A five-mile radius encompasses Ashburn’s three high schools. Over the previous four seasons those three programs — Stone Bridge, Broad Run and Briar Woods — have claimed four state football championships, transforming the suburban Loudoun County community into a burgeoning football hotbed. This fall, three of the area’s top quarterbacks also happen to reside there, each with title expectations.
Briar Woods sophomore Trace McSorley is back at the helm for a team expected to contend for a second straight Virginia AA Division 4 state championship; Broad Run senior Connor Jessop, coming off an injury-marred junior season, is eager to make up for lost time; and Stone Bridge junior Ryan Burns holds four Division I scholarship offers — including one from Stanford — before he has thrown a varsity pass.
Together, the trio is expected to be the most talented crop of quarterbacks Ashburn has ever seen.
“These are three really, really talented, really capable guys,” said Larry Kennan, who has worked with Burns and McSorley and is a former NFL offensive coordinator. “If you had three guys like them in the same state you’d feel good about it, and here they are in the same town. I’m blown away by it.”
At 6 feet 5 and 220 pounds, Burns looks the part of the prototypical college-ready quarterback. He’s got the arm strength and athletic ability to make all the throws and an offensive system that should allow him to flourish for the No. 2 Bulldogs.
After transferring to Stone Bridge his freshman year, Burns injured his non-throwing shoulder on a running play while serving as the team’s backup last season, missed the rest of the year and was forced to watch from the sideline as the Bulldogs fell to Phoebus in the Virginia AAA Division 5 state final for a second consecutive year. Now he’ll be given the chance to lead Stone Bridge’s vaunted single-wing/spread offense and validate all the attention he’s already received.
“It’s been a huge tradition here,” Burns said of playing quarterback at Stone Bridge. “I’m not trying to do anything special. Not really paying any attention to any pressure, just going along with it and hopefully we’ll do good this year.”

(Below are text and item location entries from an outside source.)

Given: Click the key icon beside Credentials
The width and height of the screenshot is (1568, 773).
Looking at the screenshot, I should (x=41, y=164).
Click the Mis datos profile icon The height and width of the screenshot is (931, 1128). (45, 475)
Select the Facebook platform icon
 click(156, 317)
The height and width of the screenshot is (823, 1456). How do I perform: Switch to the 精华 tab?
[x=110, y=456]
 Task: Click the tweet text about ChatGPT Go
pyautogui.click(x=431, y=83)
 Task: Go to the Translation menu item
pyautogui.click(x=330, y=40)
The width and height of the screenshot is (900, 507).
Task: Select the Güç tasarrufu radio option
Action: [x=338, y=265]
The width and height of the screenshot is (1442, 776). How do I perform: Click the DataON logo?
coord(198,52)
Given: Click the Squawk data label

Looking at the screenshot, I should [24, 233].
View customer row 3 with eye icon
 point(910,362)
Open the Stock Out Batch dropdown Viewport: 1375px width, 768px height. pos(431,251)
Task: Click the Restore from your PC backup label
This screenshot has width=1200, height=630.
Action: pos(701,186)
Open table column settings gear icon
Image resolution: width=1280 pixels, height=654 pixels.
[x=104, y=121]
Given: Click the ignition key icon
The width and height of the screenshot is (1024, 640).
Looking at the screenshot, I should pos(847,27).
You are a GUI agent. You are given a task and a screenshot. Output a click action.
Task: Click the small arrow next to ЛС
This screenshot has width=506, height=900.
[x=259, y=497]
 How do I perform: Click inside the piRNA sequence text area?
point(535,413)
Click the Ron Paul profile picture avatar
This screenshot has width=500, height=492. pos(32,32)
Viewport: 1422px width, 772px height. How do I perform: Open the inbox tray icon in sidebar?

Over the last two years, Kennan has worked closely with Burns to develop the arm mechanics and coverage-reading ability that have made him one of the most highly sought-after recruits in the area. This summer, McSorley joined those lengthy Sunday morning sessions and also worked out with Jessop at Maryland and University of Virginia camps.
One year ago, Jessop would have been the likeliest of the three to have college scouts fawning over him. Fresh off a state championship season in 2009, the confident redhead appeared poised to showcase his mobility, field vision and the arm he grooms as the Spartans’ shortstop every spring in Coach Matt Griffis’s high-octane offense. But a broken collarbone suffered in Week 2 derailed those plans. He missed eight games, and now is hoping to carry the momentum from his final three contests of last season — in which he threw for more than 800 yards and nine touchdowns in the playoffs — into an eye-opening senior campaign, one that coincides with the Spartans’ move up to AAA (the state’s largest enrollment classification). His lone scholarship offer to date is from Richmond.